From my recent blog post, a fellow Mason asked me to explain myself better when I was talking about remembering who we are, not who we were. I acknowledged that I could have done a better job at that; let me talk about that now.
One of the conundrums of Freemasonry, for me, has been the fact that as I mature in degrees and Masonic knowledge, I have to also be an example for, and sometimes employ and instruct the newer members. When this happens, I feel the weight of the years, knowledge, experiences, and forgotten lessons tumble over me. I hear myself talk to a new member about the importance of being curious about Freemasonry, and equally sighing when I hear about how they really are here to work toward “reaching enlightenment” or “having a spiritual experience.” While I think these things might be possible on the Freemasonic path, I don’t find them to be the goals of Freemasonry. They are simply the goals of the aspirant. Sometimes, I get frustrated with Freemasons who have been members a shorter time, trying to teach people about everything but Freemasonry, or sliding a bit in their duties as Freemasons, or who expect that other members will clean up the dishes, sweep the floors, or wash their sheets. I find myself shooting darting glaces as members whisper in Lodge or give direction to another officer, without permission or authorization. Work, discipline, silence, observation, learning, Service – they all pop into my mind as admonishments to others. Why? Because I have spent years admonishing myself in those same areas.
Thus, I have to remember who I am. I have been a Co-Mason for over twenty years and I have gone through all of those things which now frustrate me. Like a reformed smoker, I am distasteful of the bad habits, forgetting that I too used to do them. As I walk backward down my road, I remember how people handled my foibles. I remember how I handled them. I threw myself into learning about myself, why I did certain things, and how they made me react. I learned what Masonry was trying to teach me as a framework and how to hang my “me” on that erector set. I cried, got angry, had breakthroughs, hit walls – all in the day to day workings with my fellow Masons. I took those lessons into the “mundane” world and worked them. I am still working them – feverishly, hungrily, and passionately. I am the summation of every degree and every lesson I can absorb from those degrees. Every time I sit in Lodge, I still see something new, something I never saw before – in me, in others, in life.

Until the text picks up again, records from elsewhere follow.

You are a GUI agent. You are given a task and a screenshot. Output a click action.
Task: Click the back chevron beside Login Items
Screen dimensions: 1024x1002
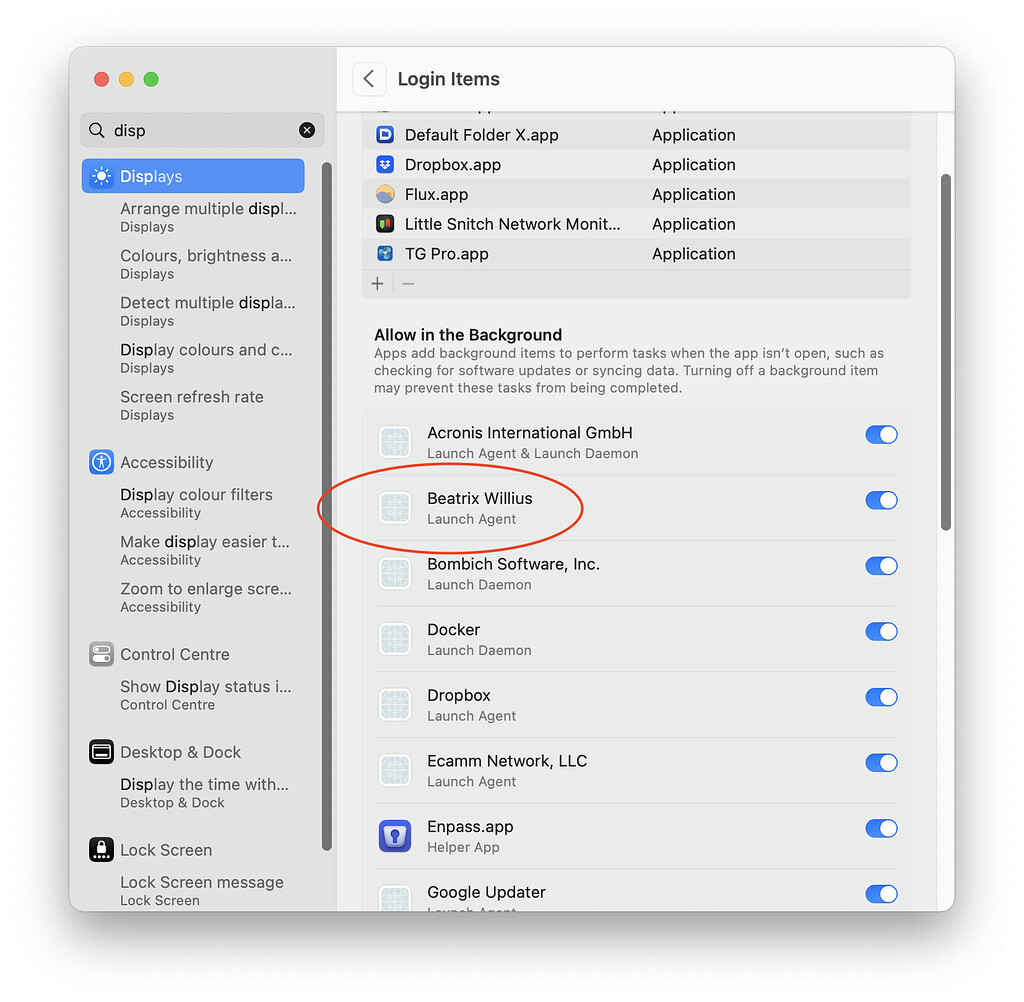(369, 79)
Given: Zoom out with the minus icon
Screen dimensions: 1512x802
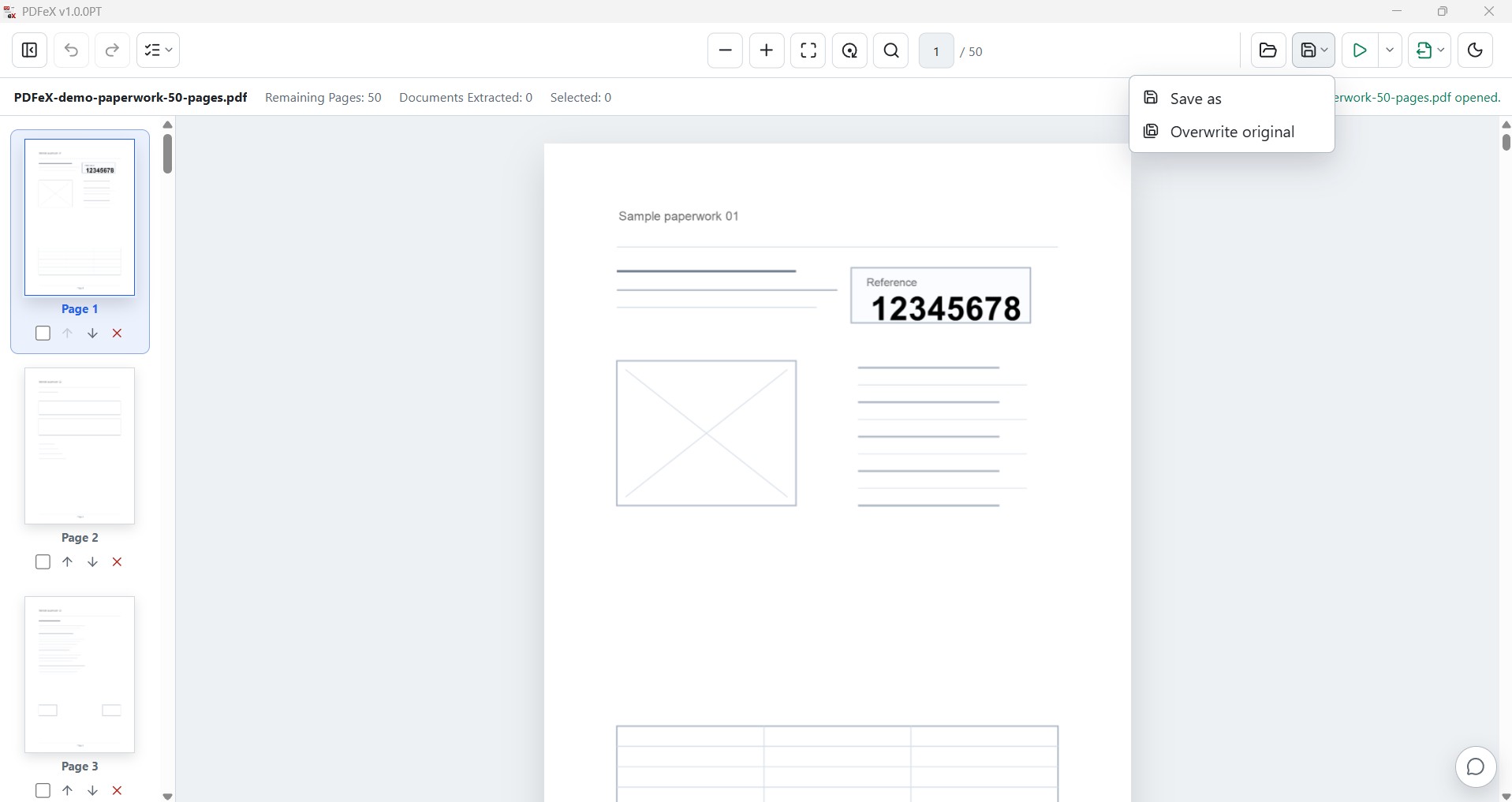Looking at the screenshot, I should click(x=725, y=51).
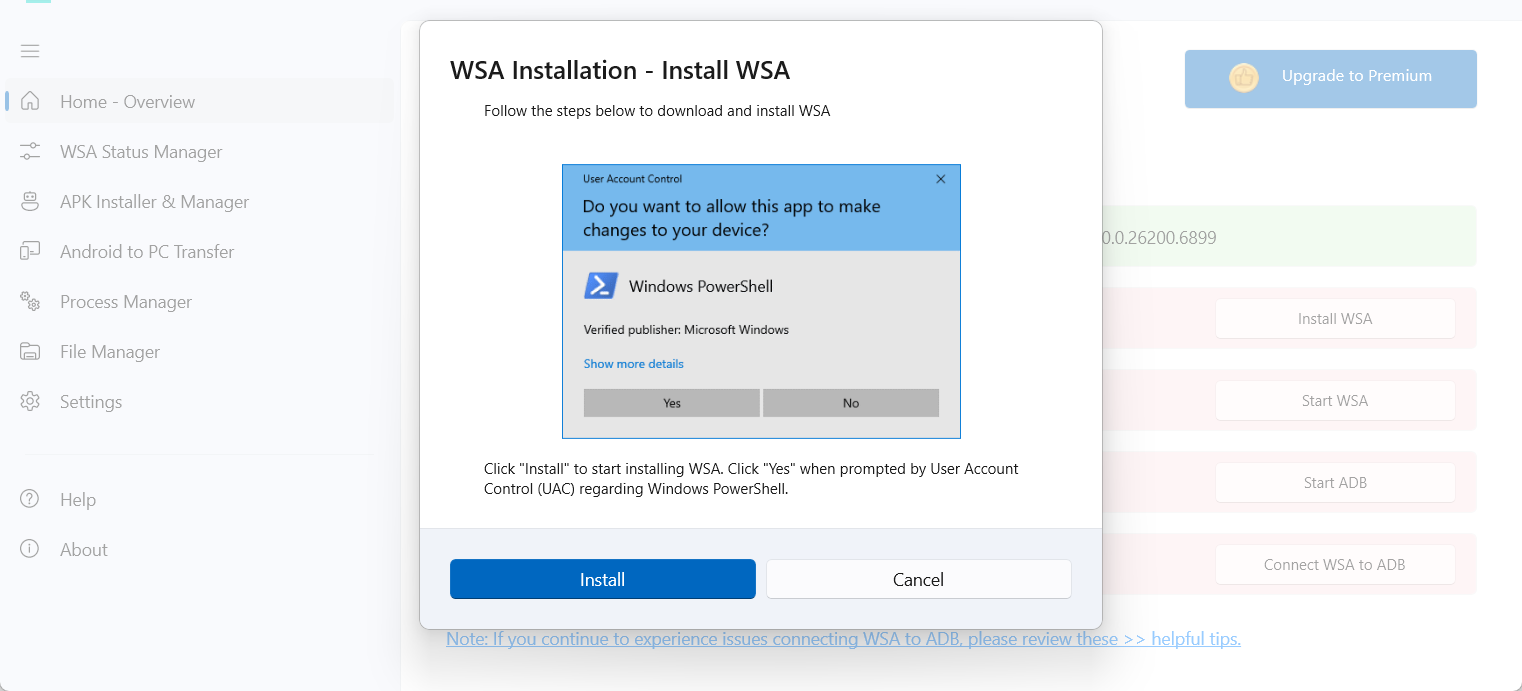
Task: Go to APK Installer & Manager
Action: (154, 202)
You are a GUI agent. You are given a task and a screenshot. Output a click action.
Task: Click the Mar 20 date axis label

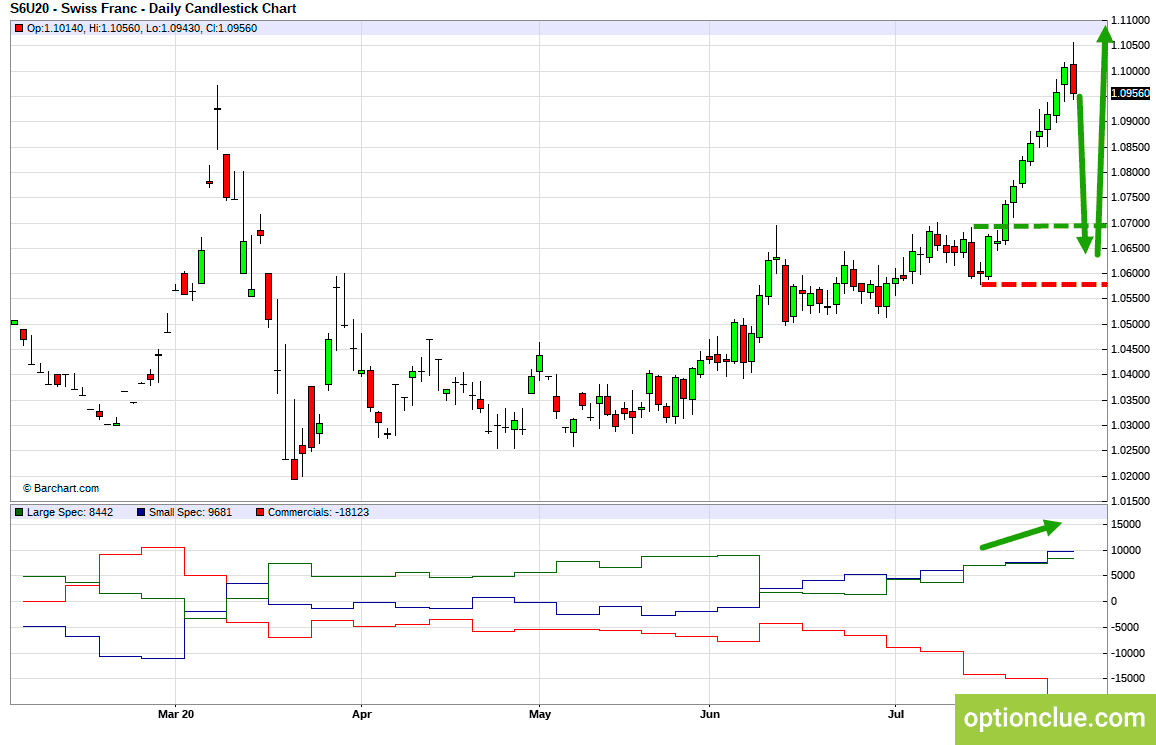(176, 714)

When that weight comes on me, in instructing or employing a member of my Lodge, it’s because I have to remember that I am the whole of the degrees and lessons and experience that I’ve gained as a Freemason. I am not the last degree I took. I am not any special or favorite degree. I am all of them, including and especially the first one. That is the foundation whence I came and it will cradle me when I return. It truly is an Alpha and an Omega, the Ouroboros. I have to remember that this new member in front of me, who is bright with anticipation and hungry for learning, is not the “me” I am now but the “me” from twenty years ago, still fresh from a world that expects very different things than Freemasonry. It is difficult for them to shift from one set of expectations to another, especially when the Freemasonic world is so tenuous to them. I have to find the balance between trying to guide them into being a new Freemason while ensuring that their future needs are met and informed: not unlike being a parent. We try to give our children what we “never had” but in doing so, we may intend them to grow up faster than we would like. There is a blessing in the new discoveries of a freshly-minted Freemason, and as an “older” Mason, I can tap into that joy while still trying to make sure they are well-prepared for their journey. The crux of this is being neither too much in the past, which may pave the way for complacency and ill-informed “compassion,” and too much in the “me of now,” which expects that the new Freemason feels about Freemasonry and its value as I do.

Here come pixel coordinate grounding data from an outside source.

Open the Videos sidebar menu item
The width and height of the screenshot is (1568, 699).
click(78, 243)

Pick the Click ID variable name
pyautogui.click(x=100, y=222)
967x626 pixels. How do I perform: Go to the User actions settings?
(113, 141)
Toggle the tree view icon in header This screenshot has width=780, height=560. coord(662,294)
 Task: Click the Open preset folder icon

I am not always carrying that “employ and instruct” weight but other weights take its place. Some of my duties provide me the opportunities to help others and some provide me the space to be an example. I find that no matter my station or responsibility, there is some weight of experience, knowledge, and discipline that the responsible Freemason owns, of any degree. There is also the balance in remembering what I was, what I have learned, honoring where other people are, and being respectful as well as challenging.
As I write this, I know this is my own journey to tread, and these lessons are all part of the process for me. They may not be the same for others, who view Freemasonry differently or have different lessons to learn. Some people might find that this poses no problem for them, or gives them any pause. I hope that I might learn from them even as they might learn from me. A shared experience is stronger for the shared knowledge, I believe. The summation of our shared knowledge is what helps us all grow and become the better people we wish to be, not matter our goal. That shared knowledge also becomes the goals of Freemasonry – to be guides and helpers of the ignorant, to shine Truth, Love and Peace through understanding one another, and build a universal brotherhood of Humanity.